▶ _Your goal_: Recast the rows as a two-column CSV with the headers instruction and response, starting at the first row and ending at the line containing "should pyautogui.click(x=1101, y=412).". Give one CSV line per row, with its text under instruction and its answer under response, each in a single quoted field and with line breaks replaced by spaces.

* Begin *

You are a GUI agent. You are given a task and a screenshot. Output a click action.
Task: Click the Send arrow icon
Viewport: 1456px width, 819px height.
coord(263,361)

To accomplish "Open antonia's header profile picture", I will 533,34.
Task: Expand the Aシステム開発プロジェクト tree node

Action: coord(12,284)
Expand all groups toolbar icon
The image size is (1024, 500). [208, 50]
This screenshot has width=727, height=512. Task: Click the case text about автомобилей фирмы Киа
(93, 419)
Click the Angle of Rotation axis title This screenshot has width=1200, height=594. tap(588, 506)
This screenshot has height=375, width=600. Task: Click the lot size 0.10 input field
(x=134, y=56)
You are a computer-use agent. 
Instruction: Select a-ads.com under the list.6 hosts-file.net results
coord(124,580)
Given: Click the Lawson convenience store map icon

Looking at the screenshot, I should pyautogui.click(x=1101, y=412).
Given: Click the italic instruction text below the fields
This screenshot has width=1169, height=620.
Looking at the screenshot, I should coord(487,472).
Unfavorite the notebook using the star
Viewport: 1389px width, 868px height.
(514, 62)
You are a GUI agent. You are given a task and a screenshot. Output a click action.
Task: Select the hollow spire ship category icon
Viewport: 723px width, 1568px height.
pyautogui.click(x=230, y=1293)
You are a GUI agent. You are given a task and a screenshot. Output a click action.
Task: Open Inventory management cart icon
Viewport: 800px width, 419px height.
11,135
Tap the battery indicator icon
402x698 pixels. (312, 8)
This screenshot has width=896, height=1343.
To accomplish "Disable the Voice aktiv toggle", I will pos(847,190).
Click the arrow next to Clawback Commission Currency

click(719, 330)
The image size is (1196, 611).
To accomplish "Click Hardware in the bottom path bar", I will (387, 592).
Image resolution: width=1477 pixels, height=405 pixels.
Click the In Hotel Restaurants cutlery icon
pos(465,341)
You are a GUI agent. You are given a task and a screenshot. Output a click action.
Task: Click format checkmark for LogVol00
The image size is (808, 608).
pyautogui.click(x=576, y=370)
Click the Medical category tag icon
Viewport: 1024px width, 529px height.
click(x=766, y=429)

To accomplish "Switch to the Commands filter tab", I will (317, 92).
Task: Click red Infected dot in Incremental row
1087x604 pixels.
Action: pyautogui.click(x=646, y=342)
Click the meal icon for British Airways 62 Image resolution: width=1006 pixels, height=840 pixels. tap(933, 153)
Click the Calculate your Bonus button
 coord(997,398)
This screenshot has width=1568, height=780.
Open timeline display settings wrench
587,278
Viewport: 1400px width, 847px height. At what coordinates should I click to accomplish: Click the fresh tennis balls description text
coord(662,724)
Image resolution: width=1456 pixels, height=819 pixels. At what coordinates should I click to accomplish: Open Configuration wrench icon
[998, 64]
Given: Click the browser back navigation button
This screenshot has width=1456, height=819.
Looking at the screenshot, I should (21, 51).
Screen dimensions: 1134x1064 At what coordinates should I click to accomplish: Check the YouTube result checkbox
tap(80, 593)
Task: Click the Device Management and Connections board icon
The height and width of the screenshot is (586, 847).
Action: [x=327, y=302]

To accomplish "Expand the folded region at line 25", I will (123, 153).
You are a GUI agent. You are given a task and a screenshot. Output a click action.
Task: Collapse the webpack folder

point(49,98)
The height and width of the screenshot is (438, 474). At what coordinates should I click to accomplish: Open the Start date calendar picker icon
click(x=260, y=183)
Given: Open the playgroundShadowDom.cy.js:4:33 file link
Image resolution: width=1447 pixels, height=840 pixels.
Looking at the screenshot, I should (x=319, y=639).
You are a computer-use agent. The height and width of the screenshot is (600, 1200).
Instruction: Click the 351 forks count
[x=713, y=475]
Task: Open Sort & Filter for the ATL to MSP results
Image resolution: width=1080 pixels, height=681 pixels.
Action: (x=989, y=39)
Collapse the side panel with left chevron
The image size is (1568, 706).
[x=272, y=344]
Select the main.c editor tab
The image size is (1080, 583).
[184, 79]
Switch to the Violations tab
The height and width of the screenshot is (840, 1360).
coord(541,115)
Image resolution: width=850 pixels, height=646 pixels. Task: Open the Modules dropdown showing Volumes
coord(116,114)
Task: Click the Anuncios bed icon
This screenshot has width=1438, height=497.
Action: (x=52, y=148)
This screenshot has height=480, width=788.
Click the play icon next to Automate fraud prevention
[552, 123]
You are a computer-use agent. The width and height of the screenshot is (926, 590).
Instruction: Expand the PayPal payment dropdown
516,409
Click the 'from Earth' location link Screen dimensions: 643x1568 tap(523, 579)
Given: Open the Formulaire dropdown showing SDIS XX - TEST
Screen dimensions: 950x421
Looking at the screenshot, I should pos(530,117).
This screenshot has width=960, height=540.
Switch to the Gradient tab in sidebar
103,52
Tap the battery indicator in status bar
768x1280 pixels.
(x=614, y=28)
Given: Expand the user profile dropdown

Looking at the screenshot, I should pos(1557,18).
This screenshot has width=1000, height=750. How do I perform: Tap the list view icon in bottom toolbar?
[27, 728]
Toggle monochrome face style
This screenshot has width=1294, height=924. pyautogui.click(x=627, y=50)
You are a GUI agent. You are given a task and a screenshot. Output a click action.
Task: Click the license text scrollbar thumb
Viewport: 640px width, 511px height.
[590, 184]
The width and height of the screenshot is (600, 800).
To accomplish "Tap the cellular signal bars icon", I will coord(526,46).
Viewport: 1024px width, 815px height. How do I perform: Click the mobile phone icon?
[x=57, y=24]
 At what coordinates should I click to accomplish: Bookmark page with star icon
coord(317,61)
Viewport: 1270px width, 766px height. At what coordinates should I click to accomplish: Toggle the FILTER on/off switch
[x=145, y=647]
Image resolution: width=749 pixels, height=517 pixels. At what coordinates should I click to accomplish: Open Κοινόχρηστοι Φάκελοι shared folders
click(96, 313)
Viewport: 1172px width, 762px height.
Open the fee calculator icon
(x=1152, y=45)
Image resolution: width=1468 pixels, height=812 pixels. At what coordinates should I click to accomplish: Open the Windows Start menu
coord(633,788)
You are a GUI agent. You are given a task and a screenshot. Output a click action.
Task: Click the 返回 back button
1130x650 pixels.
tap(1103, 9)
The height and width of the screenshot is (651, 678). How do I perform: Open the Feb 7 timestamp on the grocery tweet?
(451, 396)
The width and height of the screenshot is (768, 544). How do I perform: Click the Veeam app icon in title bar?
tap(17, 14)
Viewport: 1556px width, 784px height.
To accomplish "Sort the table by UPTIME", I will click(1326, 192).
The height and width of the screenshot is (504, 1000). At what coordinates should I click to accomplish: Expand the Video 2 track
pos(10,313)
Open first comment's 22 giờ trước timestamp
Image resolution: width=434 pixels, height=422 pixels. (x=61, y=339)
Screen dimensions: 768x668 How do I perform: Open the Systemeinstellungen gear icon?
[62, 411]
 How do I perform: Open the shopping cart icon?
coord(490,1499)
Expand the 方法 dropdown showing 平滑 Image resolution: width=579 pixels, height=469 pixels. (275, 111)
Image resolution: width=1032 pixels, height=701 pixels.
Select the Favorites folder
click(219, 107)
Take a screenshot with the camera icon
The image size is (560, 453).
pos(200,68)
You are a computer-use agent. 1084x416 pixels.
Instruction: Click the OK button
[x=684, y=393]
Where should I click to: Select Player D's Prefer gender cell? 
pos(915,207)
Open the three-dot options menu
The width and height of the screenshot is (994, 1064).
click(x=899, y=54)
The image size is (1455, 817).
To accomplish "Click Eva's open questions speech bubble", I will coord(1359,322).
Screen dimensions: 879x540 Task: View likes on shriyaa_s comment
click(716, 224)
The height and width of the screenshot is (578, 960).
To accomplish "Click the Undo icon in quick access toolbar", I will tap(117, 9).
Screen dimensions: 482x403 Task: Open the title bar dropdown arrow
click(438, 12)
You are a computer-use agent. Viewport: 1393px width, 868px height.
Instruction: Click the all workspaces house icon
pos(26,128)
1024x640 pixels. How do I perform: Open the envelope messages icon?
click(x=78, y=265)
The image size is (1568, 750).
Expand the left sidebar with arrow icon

* End *

▶ _Final result_:
instruction,response
"You are a GUI agent. You are given a task and a screenshot. Output a click action. Task: Click the Send arrow icon Viewport: 1456px width, 819px height.","coord(263,361)"
"To accomplish ""Open antonia's header profile picture"",","I will 533,34."
"Task: Expand the Aシステム開発プロジェクト tree node","Action: coord(12,284)"
"Expand all groups toolbar icon","The image size is (1024, 500). [208, 50]"
"This screenshot has width=727, height=512. Task: Click the case text about автомобилей фирмы Киа","(93, 419)"
"Click the Angle of Rotation axis title This screenshot has width=1200, height=594.","tap(588, 506)"
"This screenshot has height=375, width=600. Task: Click the lot size 0.10 input field","(x=134, y=56)"
"You are a computer-use agent. Instruction: Select a-ads.com under the list.6 hosts-file.net results","coord(124,580)"
"Given: Click the Lawson convenience store map icon","Looking at the screenshot, I should pyautogui.click(x=1101, y=412)."